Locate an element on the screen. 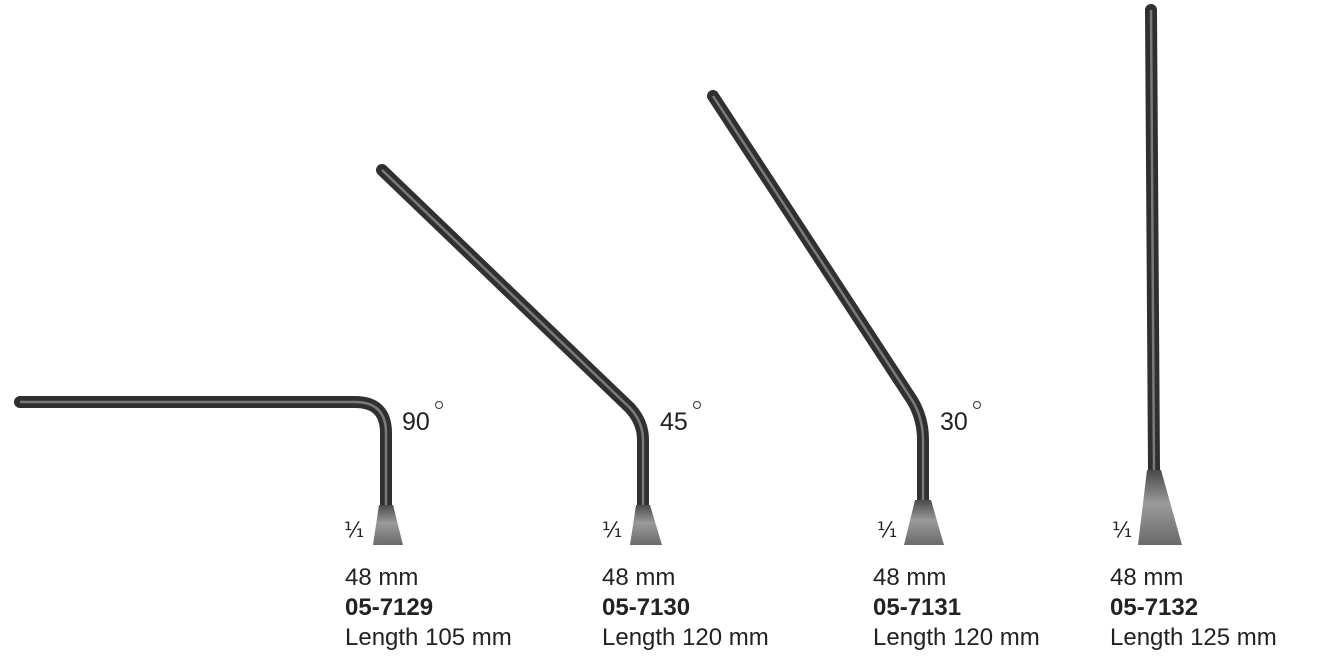 This screenshot has height=666, width=1338. instrument-info-05-7132: 48 mm 05-7132 Length 125 mm is located at coordinates (1194, 608).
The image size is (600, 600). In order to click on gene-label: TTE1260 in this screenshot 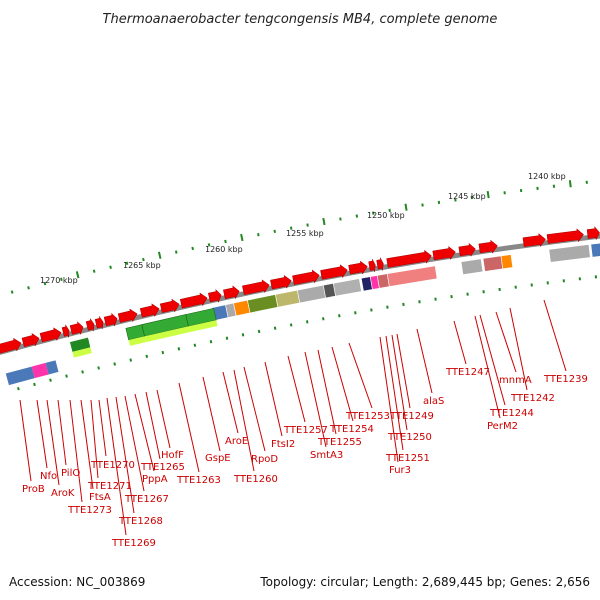, I will do `click(256, 480)`.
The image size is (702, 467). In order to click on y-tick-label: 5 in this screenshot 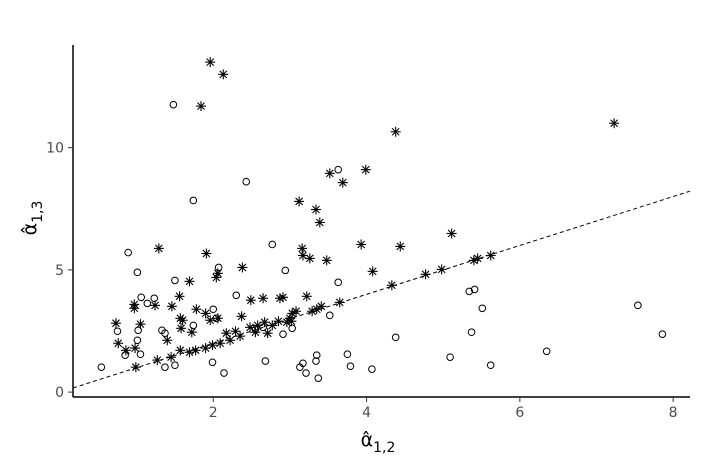, I will do `click(60, 271)`.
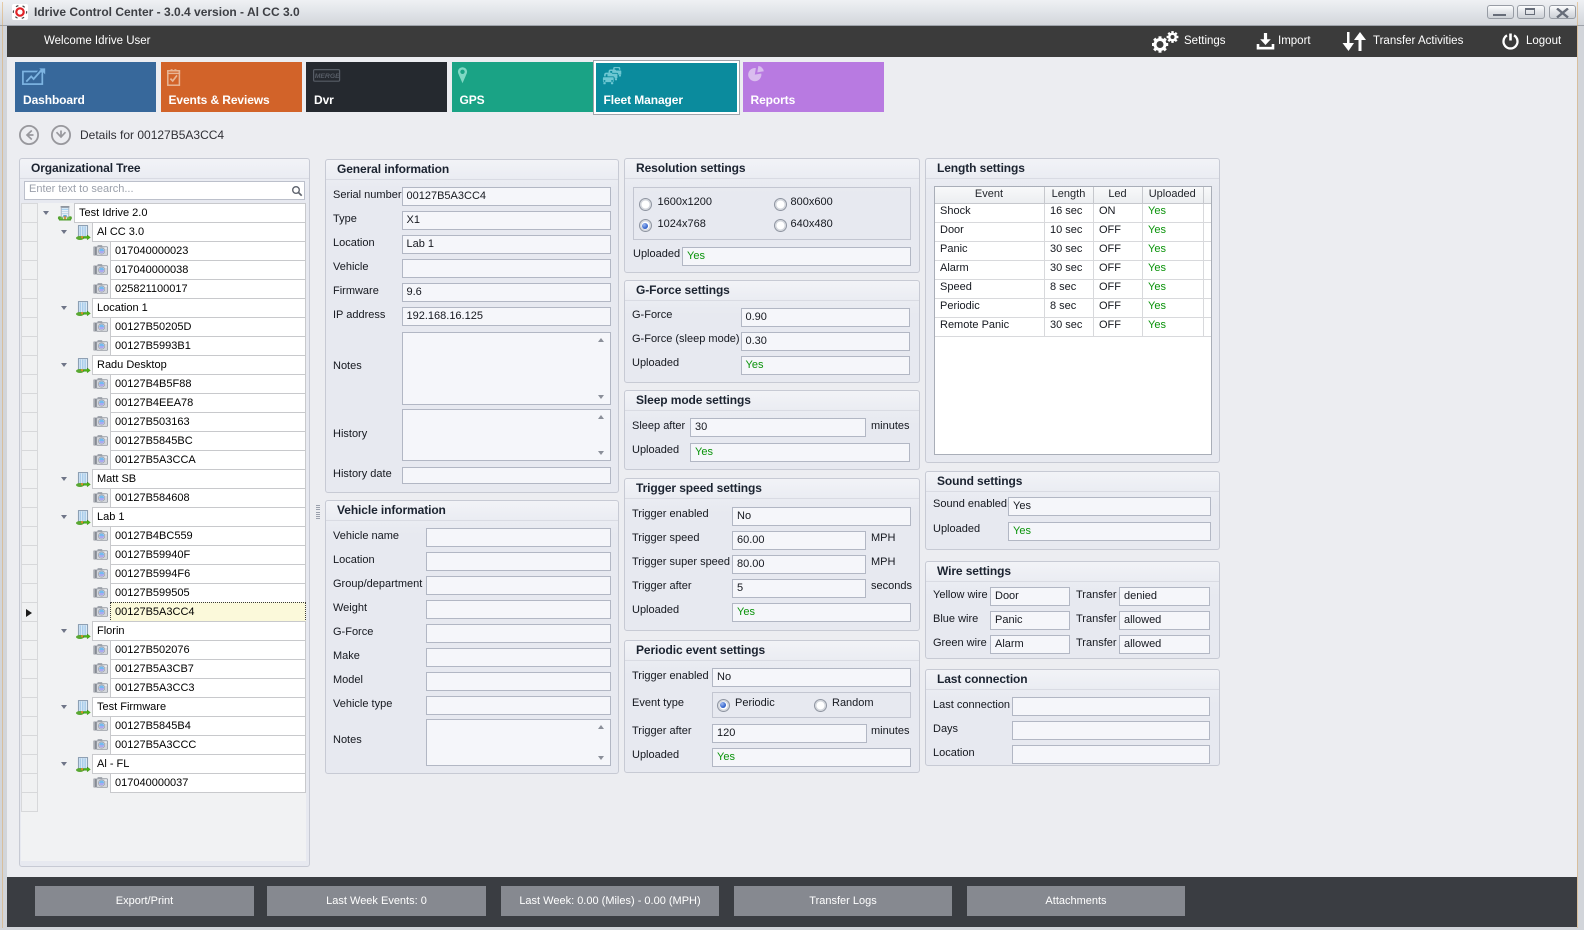 This screenshot has height=930, width=1584. Describe the element at coordinates (328, 76) in the screenshot. I see `svg-text: MERGE` at that location.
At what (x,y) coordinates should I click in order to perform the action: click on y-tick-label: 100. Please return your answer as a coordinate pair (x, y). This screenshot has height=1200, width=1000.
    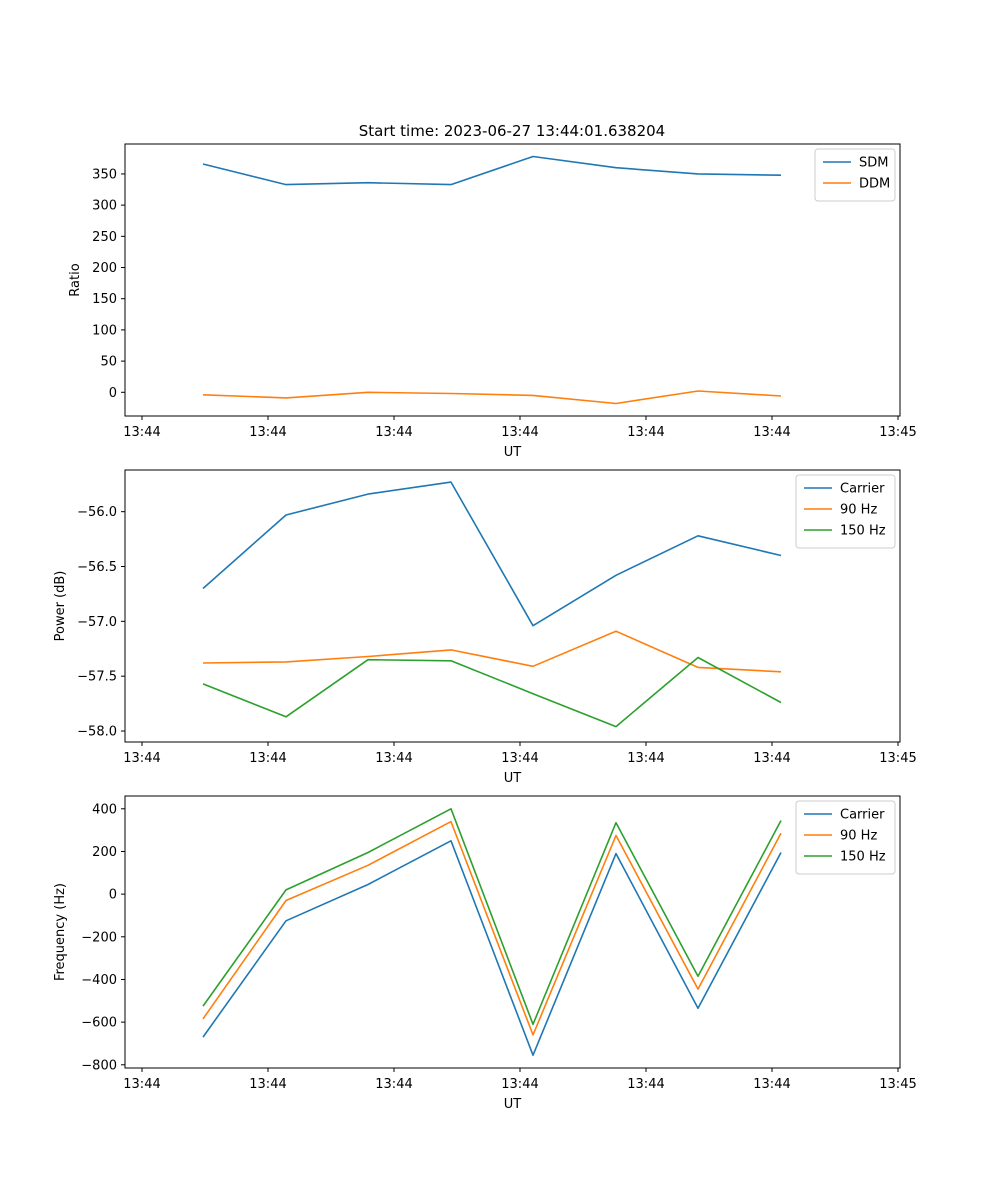
    Looking at the image, I should click on (104, 330).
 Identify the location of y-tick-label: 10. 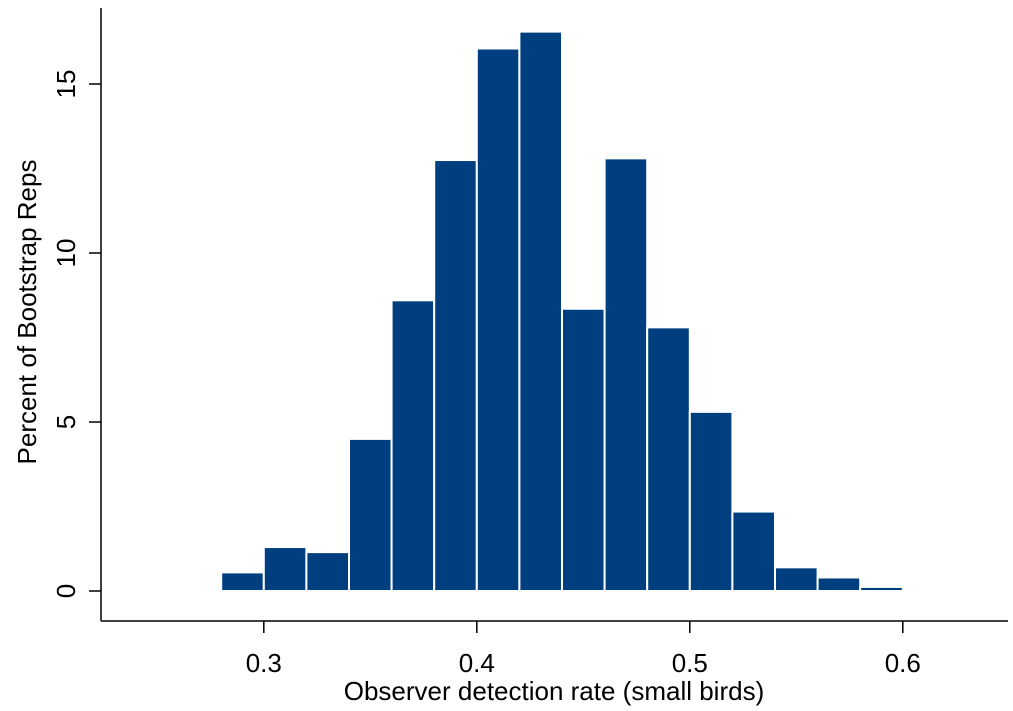
(66, 254).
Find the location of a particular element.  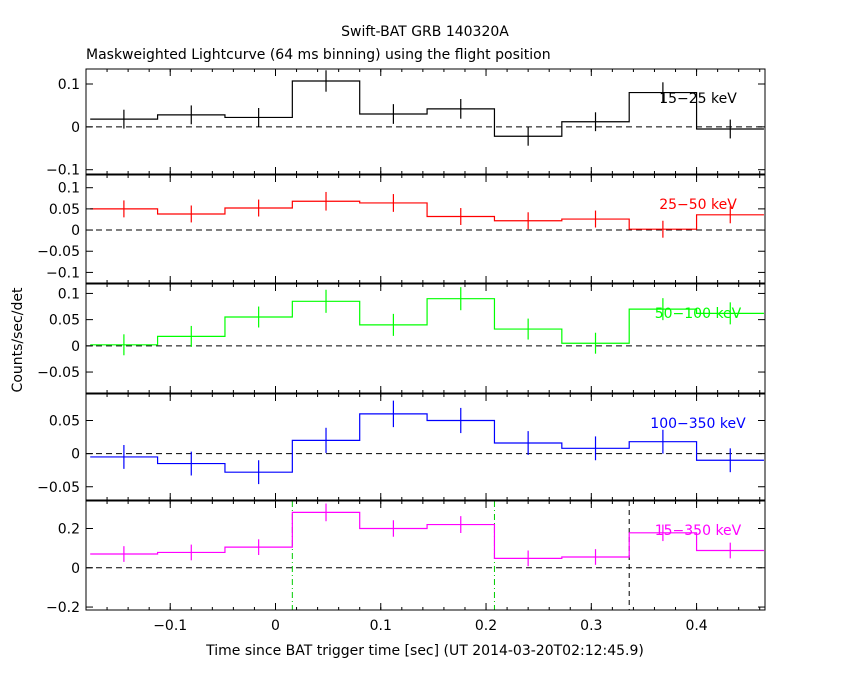

y-axis-label: Counts/sec/det is located at coordinates (18, 340).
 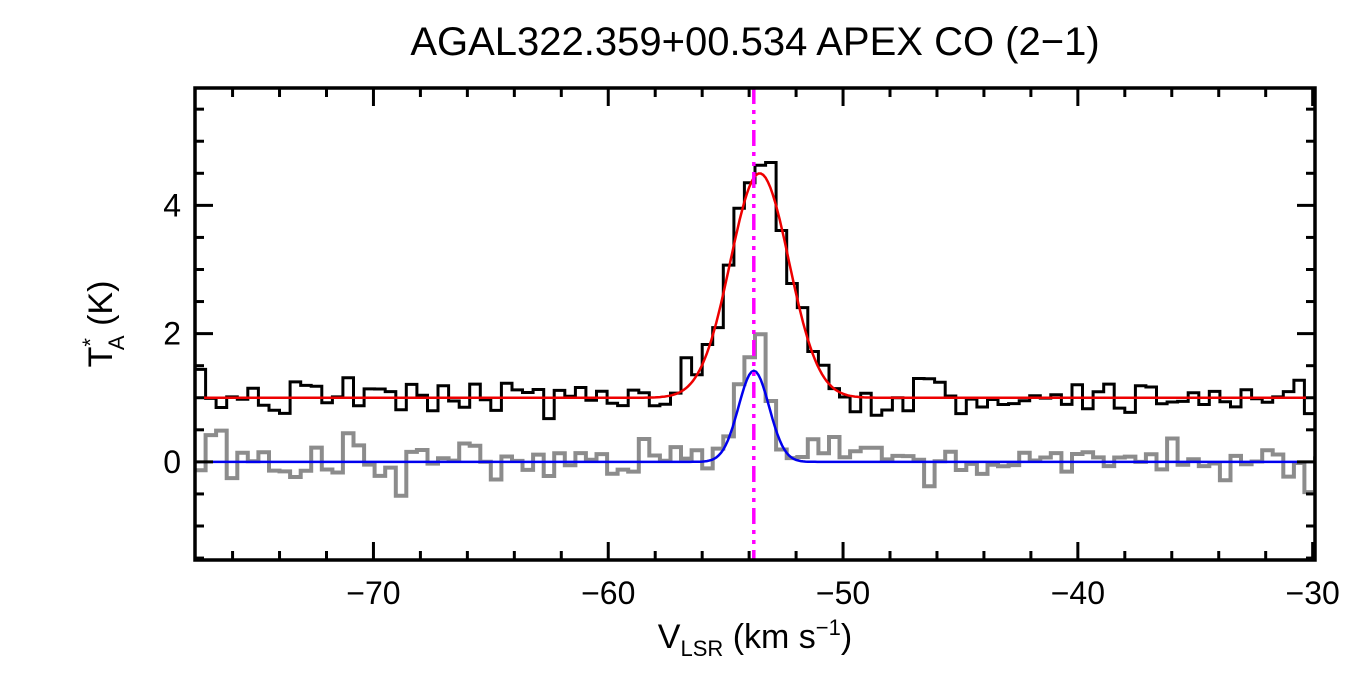 I want to click on gaussian-fit-blue, so click(x=755, y=416).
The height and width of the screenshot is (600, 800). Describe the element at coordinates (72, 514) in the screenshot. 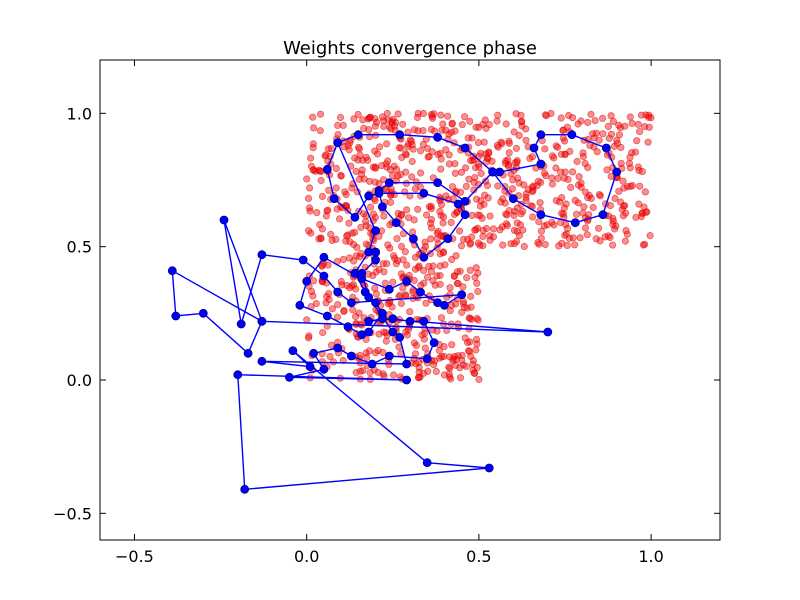

I see `y-tick-label: −0.5` at that location.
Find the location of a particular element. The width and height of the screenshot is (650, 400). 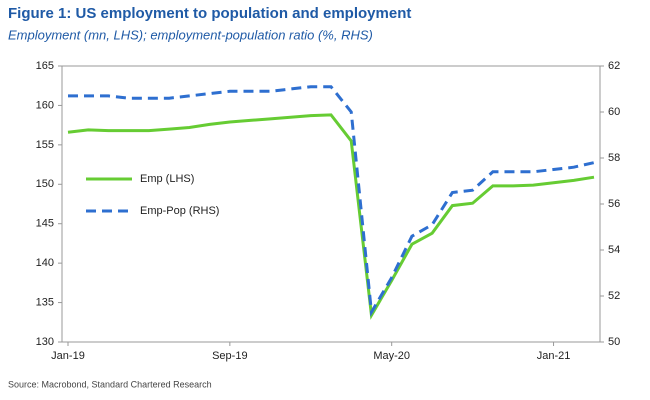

━━━━

> WHAT IS NEEDED
Rewrite the data starting at the line containing "The height and" and ending at the end of the data, replacing "screenshot" with "image" and changing nothing else. Leave the pictures out.

> SOLUTION FOR THIS TASK
The height and width of the image is (600, 800). Describe the element at coordinates (72, 514) in the image. 

I see `y-tick-label: −0.5` at that location.
Find the location of a particular element. The width and height of the image is (650, 400). 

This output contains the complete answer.